SUPPRESSOR T CELLS AND TOLERANCE TO MHC ANTIGENS

Tolerance to the major transplantation alloantlgens, coded by the major histocompatibility gene complex, is readily induced in newborn rats by the intravascular injection of bone marrow cells from immuno-competent allogeneic donors, usually F1 hybrids carrying one haplotype identical with that of the newborn strain. Analysis of the alloreactive repertoire of lymphocytes from adult tolerant animals of this provenance has shown that, not only are their cells unreactive in all in vivo and in vitro assays against the tolerated alloantigens but they actively and specifically suppress recovery of alloreactivity against these antigens on adoptive transfer to irradiated syngeneic animals. This suppression is mediated by a lymphocyte with the property of rapid recirculation from blood to lymph. These cells are not found in organs deficient in recirculating cells, such as thymus and bone marrow. Inocula of recirculating cells from tolerant donors have been treated with specific alloantisera and monoclonal antibodies to define the membrane antigen phenotype and receptor repertoire of suppressor cells. They are inactivated by treatment with alloantisera of specificity restricted to the unshared haplotype on chimaeric cells.
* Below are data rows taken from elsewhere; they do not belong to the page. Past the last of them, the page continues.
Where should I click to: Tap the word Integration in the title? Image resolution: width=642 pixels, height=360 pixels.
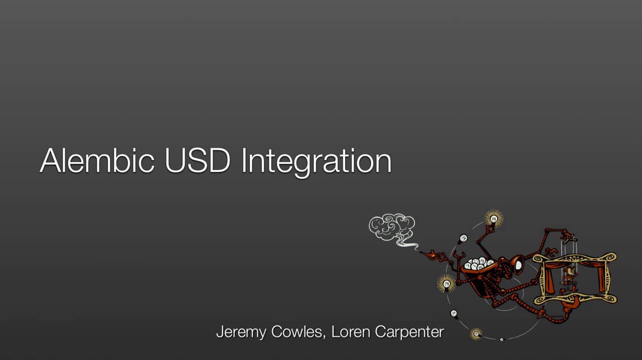(x=315, y=162)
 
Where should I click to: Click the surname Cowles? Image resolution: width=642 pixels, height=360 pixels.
(x=300, y=331)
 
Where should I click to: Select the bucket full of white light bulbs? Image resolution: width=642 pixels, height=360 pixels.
(x=478, y=265)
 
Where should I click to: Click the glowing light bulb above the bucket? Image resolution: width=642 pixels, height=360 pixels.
(x=494, y=219)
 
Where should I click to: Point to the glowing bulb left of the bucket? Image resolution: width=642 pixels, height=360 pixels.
(x=446, y=284)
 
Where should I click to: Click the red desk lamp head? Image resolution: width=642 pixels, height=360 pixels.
(x=517, y=263)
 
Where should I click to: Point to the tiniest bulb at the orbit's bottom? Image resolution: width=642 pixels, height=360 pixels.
(x=501, y=339)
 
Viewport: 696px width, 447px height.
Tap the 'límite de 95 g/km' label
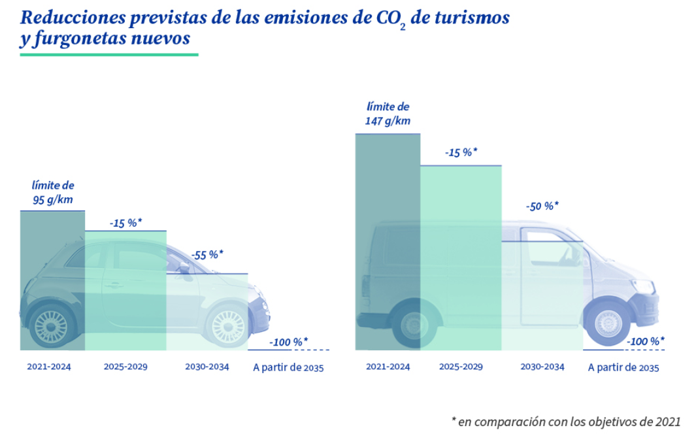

Immunofluorescent studies have shown that chimaeric cells are present in very small numbers throughout the lymphoid tissues of tolerant rats and adoptive recipients of their cells. There is a clear correlation between survival of chimaeric cells and persistence of tolerance on transfer; however the chimaeric cell responsible for suppression is a highly differentiated functional subtype of T lymphocyte. The mode of action of these cells is unknown but for genetic reasons can be inferred to involve reactivity against the idiotypes on receptors for allo-antigen in the tolerant host. A model for self-sustaining chimaerism, suppression, clonal inactivation and tolerance which incorporates these findings is presented.